TLDR: A new research paper introduces Align Your Tangent (AYT), a method that significantly improves the training of Consistency Models (CMs) for faster generative AI. The authors discovered that CM training is hindered by ‘oscillatory tangents’ that move parallel to the data manifold instead of towards it. AYT proposes a Manifold Feature Distance (MFD) loss function, which uses self-supervised manifold features to align these tangents, accelerating training by orders of magnitude, outperforming LPIPS, and enabling effective training with very small batch sizes. This leads to faster convergence and better sample quality in generative models.
Generative AI models, particularly those based on diffusion and flow matching, have made incredible strides in creating realistic images and other data. However, generating these high-quality samples often comes with a significant computational cost, requiring many steps to produce a final output. This has led researchers to explore methods that can speed up this process without sacrificing quality.
One promising approach is the use of Consistency Models (CMs). These models are designed to generate high-quality samples in just one or two steps, drastically reducing inference time. Despite their potential, CMs typically face challenges during training, often requiring extensive training periods and large batch sizes to achieve competitive results. This can make them difficult to implement and scale.

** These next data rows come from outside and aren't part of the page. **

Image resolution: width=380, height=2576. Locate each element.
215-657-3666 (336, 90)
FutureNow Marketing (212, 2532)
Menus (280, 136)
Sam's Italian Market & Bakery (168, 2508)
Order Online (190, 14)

Understanding the Training Challenge
A recent research paper, titled “ALIGNYOURTANGENT: TRAININGBETTERCONSIS-TENCYMODELS VIAMANIFOLD-ALIGNEDTANGENTS”, delves into the training dynamics of Consistency Models to uncover the root cause of these difficulties. Authored by Beomsu Kim, Byunghee Cha, and Jong Chul Ye from the Graduate School of AI, KAIST, the paper identifies a key issue: the “tangents” of CMs. These tangents represent the directions in which the model’s output updates during training. The researchers discovered that these tangents are often highly oscillatory, meaning they tend to move parallel to the underlying data manifold (the intrinsic structure of the data) rather than directly towards it. This oscillatory behavior hinders the model’s convergence, making training slow and inefficient.
Introducing Manifold-Aligned Tangents with AYT
To address this problem, the researchers propose a novel solution: the Manifold Feature Distance (MFD). This new loss function is designed to provide “manifold-aligned tangents” that consistently point towards the data manifold. Their method, dubbed Align Your Tangent (AYT), aims to make CM training more stable and efficient.
The core idea behind AYT is to learn a special “feature map” (a neural network) that transforms the data into a feature space. In this feature space, the gradients (which determine the tangent directions) are specifically designed to point towards the data manifold. Unlike previous methods that might use fixed feature maps or rely on external, human-supervised metrics like LPIPS (Learned Perceptual Image Patch Similarity), AYT’s manifold features are learned in a self-supervised manner. This means the model learns to identify and emphasize the directions that are most relevant for aligning the tangents, without needing human-labeled data for the feature map itself.
The manifold features are trained using various image transformations, including degradations (like Gaussian noise and blur), geometric changes (such as scaling and rotation), and color adjustments (brightness, contrast, etc.). By learning to map these perturbed images back to their original manifold, the feature map ensures that its gradients effectively guide the CM tangents towards the true data structure.
Also Read:
- Novel Training Approaches for Diffusion Models Significantly Enhance Generative AI Efficiency
- SiD-DiT: Bridging Diffusion and Flow Matching for Faster Image Synthesis
Impressive Results and Broader Impact
The experimental results of AYT are compelling. The method significantly accelerates CM training, achieving convergence orders of magnitude faster than traditional approaches using pseudo-Huber loss. Furthermore, AYT not only speeds up training but also improves the quality of generated samples, even outperforming LPIPS, a widely used perceptual metric. A particularly noteworthy finding is AYT’s robustness to batch size; it can achieve competitive performance with extremely small batch sizes (e.g., 16), which is a major advantage for resource-constrained environments.
When compared to other state-of-the-art methods, AYT demonstrates strong performance. It improves 1-step FID (Fréchet Inception Distance, a measure of image quality) over Easy Consistency Training (ECT) on datasets like CIFAR10 and ImageNet64x64, while maintaining comparable 2-step performance. It also holds its own against advanced diffusion distillation models, even though AYT trains models from scratch without relying on pre-trained teacher models. For more details, you can read the full research paper here.
The implications of this research extend beyond image generation. The self-supervised approach to learning manifold features could be applied to other data modalities like audio, text, or multimodal data, using domain-specific augmentation strategies. While the current study focuses on relatively small-scale settings, the lightweight nature of the auxiliary classifier suggests that AYT could scale effectively to larger datasets and higher resolutions, potentially integrating with latent diffusion models.
In conclusion, Align Your Tangent offers a practical and powerful way to train Consistency Models more efficiently and reliably. By understanding and correcting the oscillatory behavior of CM tangents, this method paves the way for faster, higher-quality generative AI with reduced computational demands.